Hace poco leí una columna del periodista mexicano Juan Becerra en La Jornada que decía algo muy sensato: “”La austeridad no significa no gastar, más bien es no hacerlo en lo que no se necesita para en su lugar dirigir los recursos adonde sí deben ir… no es cerrar la llave, sino ponerle un filtro para no desperdiciar”. La frase parece una lección de economía doméstica, pero encierra una gran verdad política. En el Perú, sin embargo, la palabra austeridad se ha vuelto un comodín discursivo que nuestros gobernantes agitan con fervor cada vez que necesitan parecer responsables, aunque en la práctica sigan derrochando con el entusiasmo de quien no paga la cuenta.
El presidente José Jerí acaba de anunciar un plan de austeridad para recuperar el equilibrio fiscal, y varios aspirantes presidenciales se suman al coro prometiendo reducir ministerios y “achicar el Estado”. La música suena bien, pero el país ya conoce la partitura: promesas de ahorro mientras el gasto inútil florece. Dicen que lo difícil no es conseguir dinero, sino gastarlo bien; y ahí está el problema de fondo.
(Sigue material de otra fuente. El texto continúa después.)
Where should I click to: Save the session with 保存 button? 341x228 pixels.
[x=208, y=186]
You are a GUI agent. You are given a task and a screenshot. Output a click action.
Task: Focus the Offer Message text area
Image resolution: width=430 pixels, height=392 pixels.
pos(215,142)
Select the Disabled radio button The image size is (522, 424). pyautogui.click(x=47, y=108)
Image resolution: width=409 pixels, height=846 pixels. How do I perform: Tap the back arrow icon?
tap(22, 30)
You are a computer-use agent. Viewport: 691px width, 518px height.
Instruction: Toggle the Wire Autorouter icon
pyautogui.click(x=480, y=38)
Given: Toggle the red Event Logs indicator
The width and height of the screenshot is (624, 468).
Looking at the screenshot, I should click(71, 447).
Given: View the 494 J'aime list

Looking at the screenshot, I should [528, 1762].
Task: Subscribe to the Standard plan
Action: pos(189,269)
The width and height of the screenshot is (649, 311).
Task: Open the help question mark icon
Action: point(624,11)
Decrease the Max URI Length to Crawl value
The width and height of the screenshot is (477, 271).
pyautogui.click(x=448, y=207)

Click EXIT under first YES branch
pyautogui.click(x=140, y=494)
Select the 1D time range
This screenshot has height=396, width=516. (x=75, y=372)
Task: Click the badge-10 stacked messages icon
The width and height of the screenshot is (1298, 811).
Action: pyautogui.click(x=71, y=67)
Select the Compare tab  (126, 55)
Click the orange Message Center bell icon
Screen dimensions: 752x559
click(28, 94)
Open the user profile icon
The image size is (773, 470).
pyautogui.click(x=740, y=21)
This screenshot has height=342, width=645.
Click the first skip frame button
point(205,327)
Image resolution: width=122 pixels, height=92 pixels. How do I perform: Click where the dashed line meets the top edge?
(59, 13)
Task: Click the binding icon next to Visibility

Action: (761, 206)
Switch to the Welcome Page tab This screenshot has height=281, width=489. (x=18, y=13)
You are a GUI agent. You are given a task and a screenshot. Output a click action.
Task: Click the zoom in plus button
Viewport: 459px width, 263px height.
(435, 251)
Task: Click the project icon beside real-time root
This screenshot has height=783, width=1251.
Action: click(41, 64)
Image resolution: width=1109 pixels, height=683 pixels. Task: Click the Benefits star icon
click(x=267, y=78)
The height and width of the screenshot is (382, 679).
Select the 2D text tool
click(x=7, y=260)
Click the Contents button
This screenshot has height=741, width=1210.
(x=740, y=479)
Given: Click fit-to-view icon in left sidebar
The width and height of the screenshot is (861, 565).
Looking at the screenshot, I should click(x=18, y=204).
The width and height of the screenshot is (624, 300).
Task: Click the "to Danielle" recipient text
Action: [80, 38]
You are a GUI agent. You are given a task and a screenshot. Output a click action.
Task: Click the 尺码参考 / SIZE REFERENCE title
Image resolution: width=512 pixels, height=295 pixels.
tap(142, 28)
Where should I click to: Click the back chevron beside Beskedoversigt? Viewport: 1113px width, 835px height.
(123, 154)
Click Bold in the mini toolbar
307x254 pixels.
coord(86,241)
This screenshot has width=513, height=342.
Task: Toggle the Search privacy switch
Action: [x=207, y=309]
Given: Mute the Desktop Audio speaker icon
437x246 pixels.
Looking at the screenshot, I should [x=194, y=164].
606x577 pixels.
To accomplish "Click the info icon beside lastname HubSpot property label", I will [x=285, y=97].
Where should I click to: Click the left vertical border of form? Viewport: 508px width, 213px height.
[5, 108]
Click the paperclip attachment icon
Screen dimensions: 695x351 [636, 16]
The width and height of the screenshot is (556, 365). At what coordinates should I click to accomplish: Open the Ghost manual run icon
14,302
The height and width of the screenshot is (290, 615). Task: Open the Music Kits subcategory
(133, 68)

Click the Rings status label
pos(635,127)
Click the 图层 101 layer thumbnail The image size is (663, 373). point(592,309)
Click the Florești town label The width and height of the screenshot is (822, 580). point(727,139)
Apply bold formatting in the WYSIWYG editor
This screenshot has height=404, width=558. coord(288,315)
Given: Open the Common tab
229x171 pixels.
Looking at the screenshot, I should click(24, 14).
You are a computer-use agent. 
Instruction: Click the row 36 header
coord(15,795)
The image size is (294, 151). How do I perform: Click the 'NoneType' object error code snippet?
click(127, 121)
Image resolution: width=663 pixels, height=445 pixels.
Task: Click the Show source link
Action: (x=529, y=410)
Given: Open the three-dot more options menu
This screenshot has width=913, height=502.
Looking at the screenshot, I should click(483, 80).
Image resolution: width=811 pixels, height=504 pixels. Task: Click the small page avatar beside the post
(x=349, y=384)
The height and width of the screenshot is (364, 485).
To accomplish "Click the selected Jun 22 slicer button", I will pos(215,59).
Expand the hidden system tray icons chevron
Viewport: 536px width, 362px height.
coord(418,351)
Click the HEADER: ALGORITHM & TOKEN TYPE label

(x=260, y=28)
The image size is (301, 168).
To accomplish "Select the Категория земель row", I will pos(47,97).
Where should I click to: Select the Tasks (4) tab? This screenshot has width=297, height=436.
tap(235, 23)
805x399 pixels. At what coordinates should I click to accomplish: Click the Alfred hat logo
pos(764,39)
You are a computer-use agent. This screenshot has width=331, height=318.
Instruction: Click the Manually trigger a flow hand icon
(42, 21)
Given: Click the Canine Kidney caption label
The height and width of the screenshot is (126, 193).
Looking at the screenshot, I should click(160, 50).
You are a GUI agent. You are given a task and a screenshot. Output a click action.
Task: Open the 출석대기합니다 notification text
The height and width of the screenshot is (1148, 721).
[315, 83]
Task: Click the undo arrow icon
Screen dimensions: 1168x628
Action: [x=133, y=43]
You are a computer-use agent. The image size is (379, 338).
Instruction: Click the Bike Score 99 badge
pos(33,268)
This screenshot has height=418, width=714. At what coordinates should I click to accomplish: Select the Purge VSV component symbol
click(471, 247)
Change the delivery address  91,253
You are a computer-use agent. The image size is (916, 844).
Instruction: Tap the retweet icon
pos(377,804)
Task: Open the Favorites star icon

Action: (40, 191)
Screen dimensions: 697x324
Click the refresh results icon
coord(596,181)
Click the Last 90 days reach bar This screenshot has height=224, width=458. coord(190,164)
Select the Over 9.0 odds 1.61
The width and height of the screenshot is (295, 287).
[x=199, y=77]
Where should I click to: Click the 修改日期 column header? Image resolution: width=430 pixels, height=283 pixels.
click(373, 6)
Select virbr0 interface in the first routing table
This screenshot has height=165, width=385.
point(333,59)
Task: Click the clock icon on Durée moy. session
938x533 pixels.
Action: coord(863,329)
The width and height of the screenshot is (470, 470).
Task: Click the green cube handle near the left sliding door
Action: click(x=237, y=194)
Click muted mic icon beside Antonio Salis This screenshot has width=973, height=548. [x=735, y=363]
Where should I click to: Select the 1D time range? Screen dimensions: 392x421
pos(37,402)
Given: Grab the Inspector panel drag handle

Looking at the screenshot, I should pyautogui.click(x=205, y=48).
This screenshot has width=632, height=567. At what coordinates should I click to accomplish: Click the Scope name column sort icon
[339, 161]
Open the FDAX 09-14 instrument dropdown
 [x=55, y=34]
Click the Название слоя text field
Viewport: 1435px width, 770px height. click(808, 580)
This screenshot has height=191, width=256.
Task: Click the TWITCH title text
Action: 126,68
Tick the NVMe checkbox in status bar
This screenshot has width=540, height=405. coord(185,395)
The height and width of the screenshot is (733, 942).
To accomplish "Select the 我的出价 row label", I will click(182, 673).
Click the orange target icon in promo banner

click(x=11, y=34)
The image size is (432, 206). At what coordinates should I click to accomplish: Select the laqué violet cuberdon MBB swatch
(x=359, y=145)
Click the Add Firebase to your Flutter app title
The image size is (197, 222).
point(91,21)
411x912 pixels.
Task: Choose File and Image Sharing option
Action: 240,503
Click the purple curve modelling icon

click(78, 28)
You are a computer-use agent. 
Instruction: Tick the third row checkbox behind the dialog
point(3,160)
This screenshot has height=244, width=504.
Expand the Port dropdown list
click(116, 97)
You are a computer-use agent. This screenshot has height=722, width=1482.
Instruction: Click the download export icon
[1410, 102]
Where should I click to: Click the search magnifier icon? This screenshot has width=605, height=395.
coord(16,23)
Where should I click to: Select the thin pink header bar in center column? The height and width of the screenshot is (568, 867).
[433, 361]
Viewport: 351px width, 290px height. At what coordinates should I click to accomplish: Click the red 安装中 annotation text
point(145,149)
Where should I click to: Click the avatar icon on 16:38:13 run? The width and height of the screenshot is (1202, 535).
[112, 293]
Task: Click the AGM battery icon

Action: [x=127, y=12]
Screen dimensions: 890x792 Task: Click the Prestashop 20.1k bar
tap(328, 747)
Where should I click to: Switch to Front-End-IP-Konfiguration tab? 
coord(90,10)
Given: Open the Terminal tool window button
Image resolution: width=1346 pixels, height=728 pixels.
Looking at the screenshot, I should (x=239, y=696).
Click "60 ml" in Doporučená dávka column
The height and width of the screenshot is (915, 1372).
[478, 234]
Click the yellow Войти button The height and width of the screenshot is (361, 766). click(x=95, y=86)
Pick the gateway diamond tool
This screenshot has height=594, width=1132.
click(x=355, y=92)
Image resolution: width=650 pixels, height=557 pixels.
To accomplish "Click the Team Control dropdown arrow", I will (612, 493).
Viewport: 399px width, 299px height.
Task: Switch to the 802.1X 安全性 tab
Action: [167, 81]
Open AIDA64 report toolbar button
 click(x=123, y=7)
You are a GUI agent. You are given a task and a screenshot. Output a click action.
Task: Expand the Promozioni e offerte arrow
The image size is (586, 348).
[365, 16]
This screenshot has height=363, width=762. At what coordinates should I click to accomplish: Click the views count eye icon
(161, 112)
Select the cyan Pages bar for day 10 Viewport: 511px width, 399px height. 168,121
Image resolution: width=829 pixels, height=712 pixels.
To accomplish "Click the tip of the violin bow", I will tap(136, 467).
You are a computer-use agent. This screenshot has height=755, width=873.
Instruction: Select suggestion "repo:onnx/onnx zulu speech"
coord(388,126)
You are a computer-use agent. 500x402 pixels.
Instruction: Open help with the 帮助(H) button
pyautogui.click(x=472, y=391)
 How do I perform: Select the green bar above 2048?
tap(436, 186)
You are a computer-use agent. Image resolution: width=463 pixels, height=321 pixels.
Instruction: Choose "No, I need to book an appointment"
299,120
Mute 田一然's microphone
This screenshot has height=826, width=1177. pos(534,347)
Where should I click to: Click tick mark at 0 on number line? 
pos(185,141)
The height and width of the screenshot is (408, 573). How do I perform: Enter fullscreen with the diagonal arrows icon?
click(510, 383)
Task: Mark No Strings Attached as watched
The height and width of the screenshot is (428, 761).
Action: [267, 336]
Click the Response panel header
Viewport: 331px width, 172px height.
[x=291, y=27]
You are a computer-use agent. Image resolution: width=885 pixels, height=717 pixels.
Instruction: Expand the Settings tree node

Porque mientras se declama la austeridad con tono solemne, la realidad da vergüenza. El presidente duplica los sueldos de los diplomáticos; el Tribunal Constitucional se otorga más de 42 mil soles mensuales con la bendición del Congreso; y el Poder Judicial obtiene una nueva escala remunerativa, también gracias a los legisladores. Como si fuera poco, el Parlamento se autorregala más asesores: hoy cada congresista tiene en promedio 28 trabajadores. Con estos excesos, hablar de austeridad resulta una burla. No hay filtro, ni llave cerrada, ni siquiera vergüenza. Si esta es la austeridad republicana, más nos valdría declararnos en bancarrota moral antes que en crisis fiscal.